## Prompt
Quote the lines from the one containing "Task: Click the" through the one containing "Action: [x=129, y=118]", inclusive, leaving out the pictures.

## Data excerpts
┌────────
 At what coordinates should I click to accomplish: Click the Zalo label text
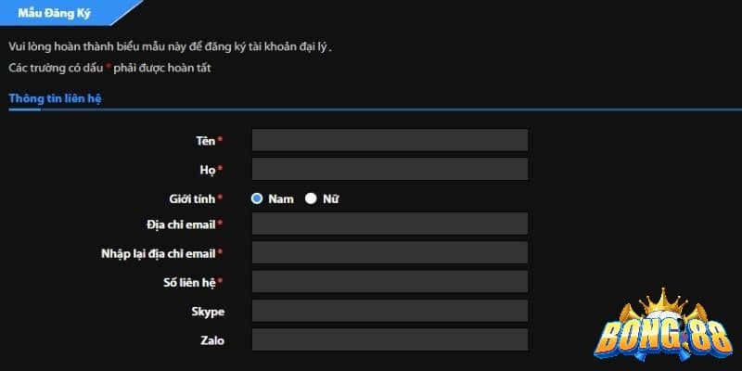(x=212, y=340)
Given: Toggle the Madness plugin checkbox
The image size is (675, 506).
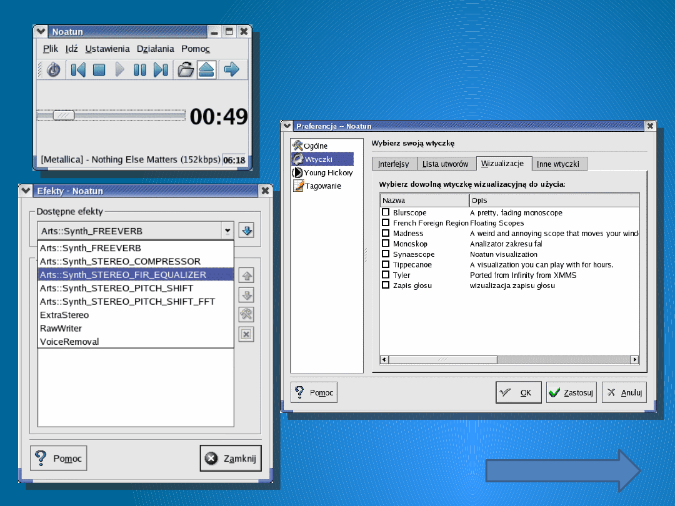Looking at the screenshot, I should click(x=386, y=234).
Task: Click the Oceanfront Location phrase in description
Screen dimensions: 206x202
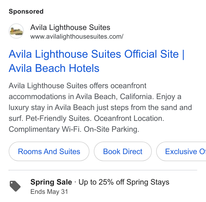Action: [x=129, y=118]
└────────
┌────────
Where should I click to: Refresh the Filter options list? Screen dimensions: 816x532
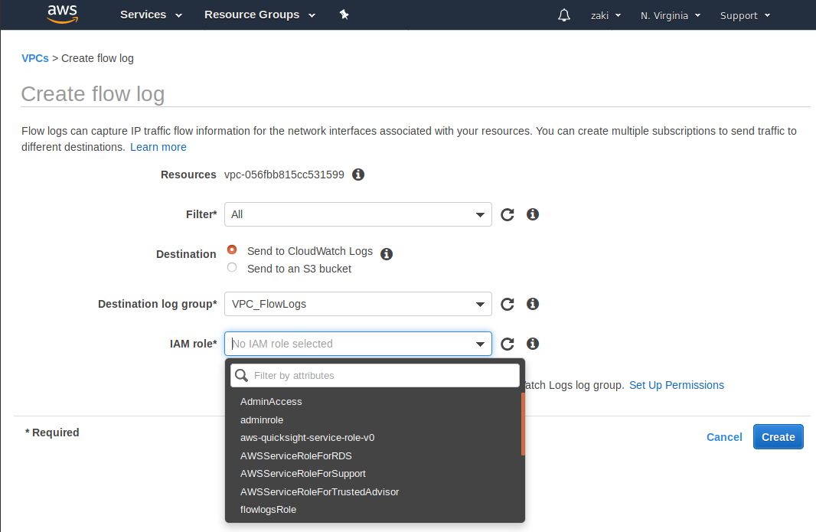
└────────
## Response below
Task: Click the Oceanfront Location phrase in description
Screen dimensions: 206x202
Action: [x=129, y=118]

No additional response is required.